London Business School behavioural expert calls for structural changes


An organisational behaviour expert from London Business School has challenged the assumption that working women need flexibility to be happy.

In an interview with The Guardian published today, Celia Moore, Assistant Professor of Organisational Behaviour, London Business School, said the assumption was a form of “benevolent sexism”.

“Understanding that women who are parents face different challenges is incredibly important,” she says. “However, organisations can sometimes misunderstand what really drives women in their careers”, Moore says.

“There was research done by one of the big accounting firms in the nineties. They assumed that the reason they lost women was because they had made the choice to stay home. Finally the leader of the organisation contacted women who had left in the last six months, 80% of them were still in full employment.”

Moore’s challenge is borne out by the views of professional women who were polled at the School’s annual Women in Business Conference (13 March), organised by London Business School’s Women in Business Club.

Just 14% felt that a benchmark of success would be a better work-life balance; 44% wanted job satisfaction, while 34% wanted to be able to define their company’s direction and leadership.

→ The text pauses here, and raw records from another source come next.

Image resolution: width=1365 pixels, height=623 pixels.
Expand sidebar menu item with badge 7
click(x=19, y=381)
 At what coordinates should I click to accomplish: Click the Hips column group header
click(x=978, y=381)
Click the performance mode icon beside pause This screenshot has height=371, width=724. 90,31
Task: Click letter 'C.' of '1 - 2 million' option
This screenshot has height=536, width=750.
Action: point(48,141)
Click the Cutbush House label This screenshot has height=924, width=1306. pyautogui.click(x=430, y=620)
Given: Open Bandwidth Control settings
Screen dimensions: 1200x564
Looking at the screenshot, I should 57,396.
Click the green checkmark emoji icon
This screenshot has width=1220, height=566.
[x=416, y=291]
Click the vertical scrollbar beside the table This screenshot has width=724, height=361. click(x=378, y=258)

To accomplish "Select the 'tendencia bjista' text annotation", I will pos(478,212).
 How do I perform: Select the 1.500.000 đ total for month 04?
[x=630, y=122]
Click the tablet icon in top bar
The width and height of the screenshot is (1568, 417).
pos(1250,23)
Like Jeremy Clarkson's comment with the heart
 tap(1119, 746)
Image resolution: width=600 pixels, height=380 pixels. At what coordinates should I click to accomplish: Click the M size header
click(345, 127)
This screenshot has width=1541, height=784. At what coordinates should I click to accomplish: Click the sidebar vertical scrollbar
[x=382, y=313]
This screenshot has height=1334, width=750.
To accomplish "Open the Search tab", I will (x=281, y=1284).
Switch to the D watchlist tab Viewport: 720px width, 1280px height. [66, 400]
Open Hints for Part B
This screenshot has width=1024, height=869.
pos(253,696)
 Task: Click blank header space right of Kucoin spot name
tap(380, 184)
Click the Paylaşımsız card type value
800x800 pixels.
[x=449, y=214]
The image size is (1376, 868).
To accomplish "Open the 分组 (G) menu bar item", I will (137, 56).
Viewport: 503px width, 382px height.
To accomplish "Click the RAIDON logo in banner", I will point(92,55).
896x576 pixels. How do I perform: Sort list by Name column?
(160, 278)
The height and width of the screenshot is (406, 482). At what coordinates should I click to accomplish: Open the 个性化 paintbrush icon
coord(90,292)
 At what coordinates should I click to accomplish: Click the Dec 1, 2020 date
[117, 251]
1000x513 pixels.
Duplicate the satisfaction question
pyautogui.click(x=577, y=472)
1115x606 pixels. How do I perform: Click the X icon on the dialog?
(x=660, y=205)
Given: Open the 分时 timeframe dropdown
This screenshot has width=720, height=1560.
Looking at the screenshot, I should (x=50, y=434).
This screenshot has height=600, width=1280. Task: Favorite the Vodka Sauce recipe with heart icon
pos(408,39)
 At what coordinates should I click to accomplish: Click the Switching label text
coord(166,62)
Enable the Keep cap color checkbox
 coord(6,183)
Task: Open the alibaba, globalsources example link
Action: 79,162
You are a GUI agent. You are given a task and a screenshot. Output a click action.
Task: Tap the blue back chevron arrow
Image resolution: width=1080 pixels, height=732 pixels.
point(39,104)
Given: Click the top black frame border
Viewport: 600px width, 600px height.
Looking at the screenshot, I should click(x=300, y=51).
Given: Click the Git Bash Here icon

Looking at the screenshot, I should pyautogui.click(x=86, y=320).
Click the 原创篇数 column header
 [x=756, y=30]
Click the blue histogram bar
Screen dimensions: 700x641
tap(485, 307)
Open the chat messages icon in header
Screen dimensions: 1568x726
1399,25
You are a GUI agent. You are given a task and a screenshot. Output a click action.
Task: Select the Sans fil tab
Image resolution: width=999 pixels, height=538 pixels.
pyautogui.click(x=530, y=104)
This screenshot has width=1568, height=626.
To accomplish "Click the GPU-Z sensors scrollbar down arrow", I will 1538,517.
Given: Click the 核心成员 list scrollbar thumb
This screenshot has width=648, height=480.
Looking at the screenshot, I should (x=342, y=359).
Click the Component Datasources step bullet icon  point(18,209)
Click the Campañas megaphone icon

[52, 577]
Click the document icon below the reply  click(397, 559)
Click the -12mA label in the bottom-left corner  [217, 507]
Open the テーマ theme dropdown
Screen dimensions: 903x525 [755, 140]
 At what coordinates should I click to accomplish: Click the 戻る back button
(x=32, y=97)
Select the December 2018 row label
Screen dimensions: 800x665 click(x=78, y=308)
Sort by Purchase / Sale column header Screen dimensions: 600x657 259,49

Power takes precedence over time, it would seem.

Dr Moore is calling for structural change to allow men and women to share responsibilities at work and at home.

“When parental leave consists of two weeks for men and a year for women, we’re saying ‘women are going to take care of the kids’. It becomes a societal law. We need more structural changes that facilitate equal participation of men and women in the workplace and in the home. You can’t fix one without the other.”

Her warning is: “Don’t make assumptions that women want less. They’re right in front of you, so just ask them!”